Unlike the romantic comedies I grew up with, their love story isn’t an escape from my body, but a return to it.

I’ve been Ricky so many times in my life. Partners have asked me what my post-operation vagina looked like and demanded to see it as proof of my womanhood. Partners have told me that they tried to be open but couldn’t love a girl like me. They’ve seen my vulnerability and disappeared into themselves: disgusted, angry, or simply saddened. Transphobia fills the space between my body and theirs, an unspoken discomfort and shame that I can never be real enough to reach across.

I can’t explain how small I’ve felt in those moments before those boys. My body disappeared into itself, my hands shaking.

Boy Meets Girl manages to capture that intense feeling of fear and fragility perfectly through Ricky’s defiant rise out of the water. In that scene, Robby doesn’t look disgusted or ashamed. Instead, he offers Ricky something that very few partners have ever offered me: gentleness and love.

“A trans girl in love being loved back is what I need to see to keep living.”

As the movie ends, they drive off to New York together, a cisgender boy and a trans girl in love without any shame at all between them. It’s an everyday love which very few trans girls will ever get.

Boy Meets Girl shows a possibility for trans love that is rarely realized, but I’m happy that the possibility exists in cinematic detail. Representation matters because it creates imperfect mirrors for us to imagine our lives. I see myself and my pain in Ricky. Seeing ourselves in media and art is crucial to imagining our possibilities, but what we see ourselves doing matters as much as the images of us on the screen. A trans girl in love being loved back is what I need to see to keep living.

In a landscape filled with films of cisgender women falling in love, there is one movie where a cisgender boy overcomes his transphobia to love a trans girl back. Even if their romantic ending feels impossible to me, their existence provides a chance to imagine a different life for myself.

Sometimes healing doesn’t come from the circumstances of your life changing, but from finding new ways to return to hope.

I want to hold onto hope like my lover used to hold me — tight underneath warm blankets while I collapsed, as small as I could against his chest, falling asleep inside a love I never wanted to end.

“I want to hold onto hope like my lover used to hold me.”

I rewatched Boy Meets Girl before writing this essay. When I got to this scene, I stopped the movie and cried in the emptiness of my apartment. I rarely cry anymore, but it felt right to acknowledge the pain that I still feel. I cried until I wasn’t crying, but hurting, soundless and hunched over in my bed like an animal. Something tore open again inside me.

It felt like when my parents abandoned me in a hospital after I came out to them. It hurt more than the gruelling pain in my lower body when I was hospitalized after my sexual reassignment surgery for complications. I felt as if my body was being torn apart from inside, as if I was a single hurting cell. It lasted for five minutes before disappearing back into my spine where it lives.
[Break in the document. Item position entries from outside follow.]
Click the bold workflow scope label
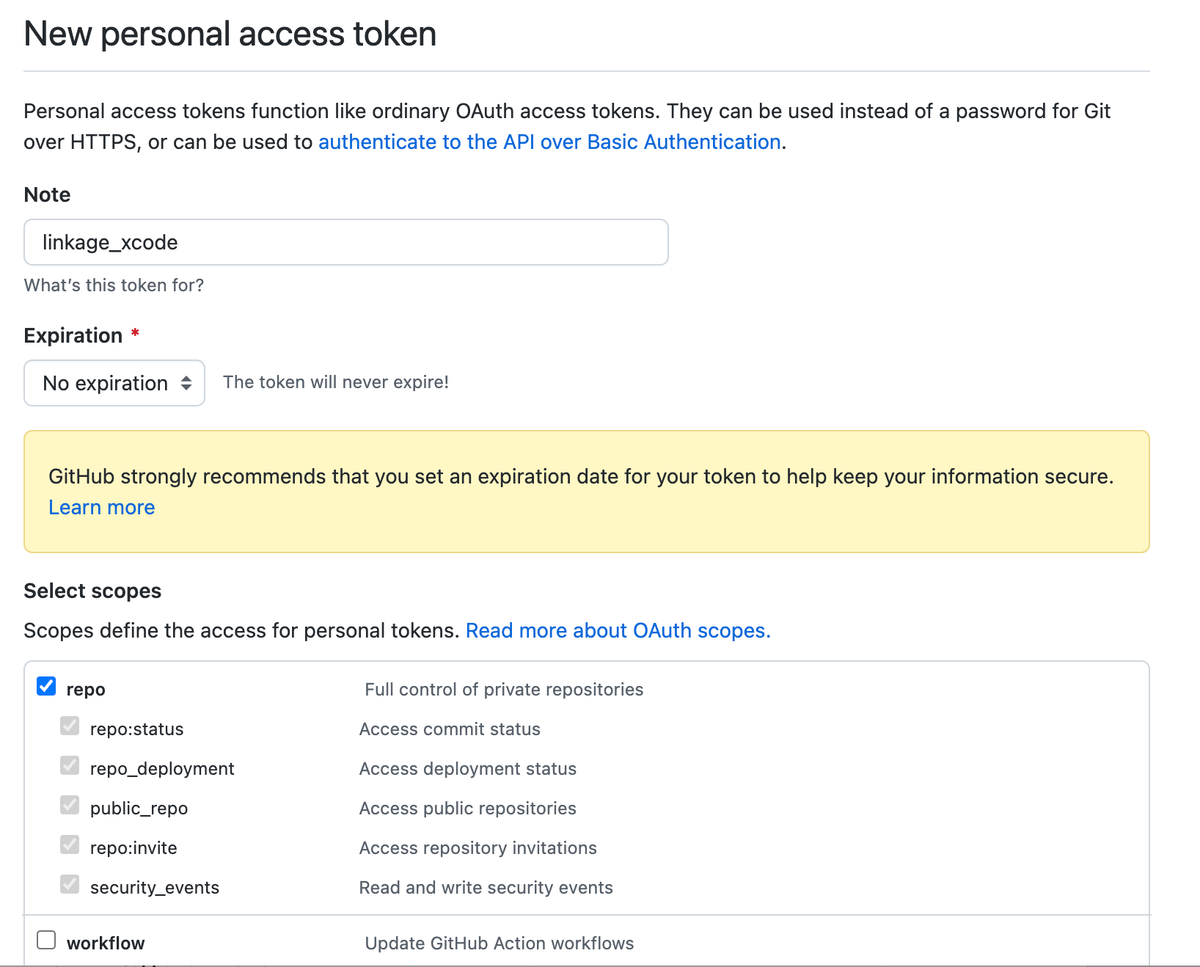 tap(106, 943)
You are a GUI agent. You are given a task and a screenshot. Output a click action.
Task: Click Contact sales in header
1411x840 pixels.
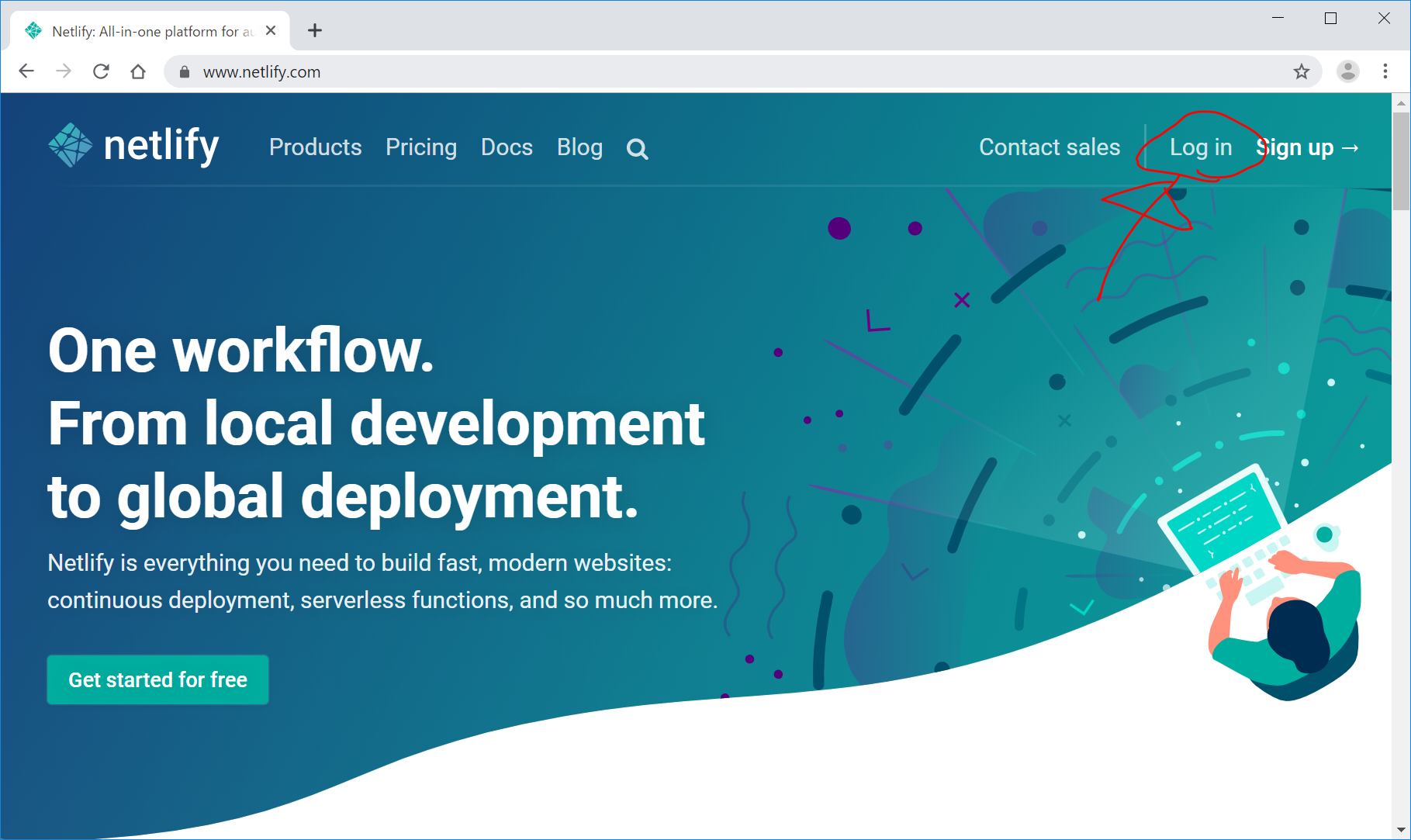1049,147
I turned the movie back on. Ricky and Robby wake up in bed together, drinking coffee and idly holding each other as the sun rises. I remember what my lover’s hand in mine felt like, a ghostly memory that evaporates as soundlessly as my screaming. His transphobia still hurts me so much — not because it didn’t work out between us, but because I know that the person I trusted and loved for two years never saw me for who I am.
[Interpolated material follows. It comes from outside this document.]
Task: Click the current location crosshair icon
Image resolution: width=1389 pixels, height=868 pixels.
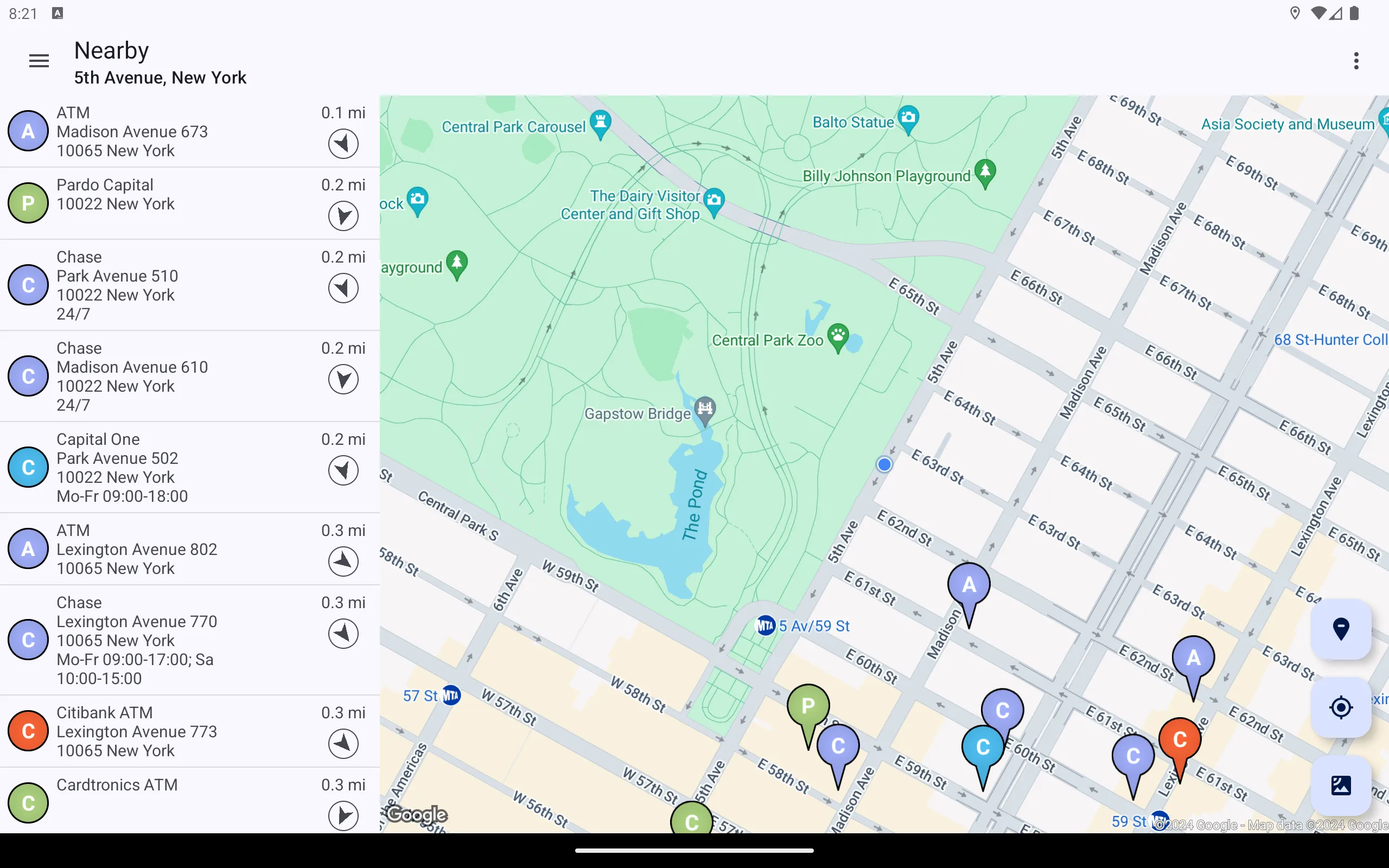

After everything we shared, he still looked at me and saw someone to be ashamed of. Nothing heals that pain, but I live through it. And like Ricky, I still lift out of the water, fearless and naked before my lovers, daring them to love a girl like me.

People Like Me

Author’s note: I want to explicitly acknowledge that trans women have a wide range of experiences and embodiments. My story is personal one. Other trans women/trans feminine people may have differing experiences and may use different language to speak about their bodies. It’s important to understand that trans people have a wide range of romantic, sexual and embodied experiences — all of which are valid and deserve to be represented.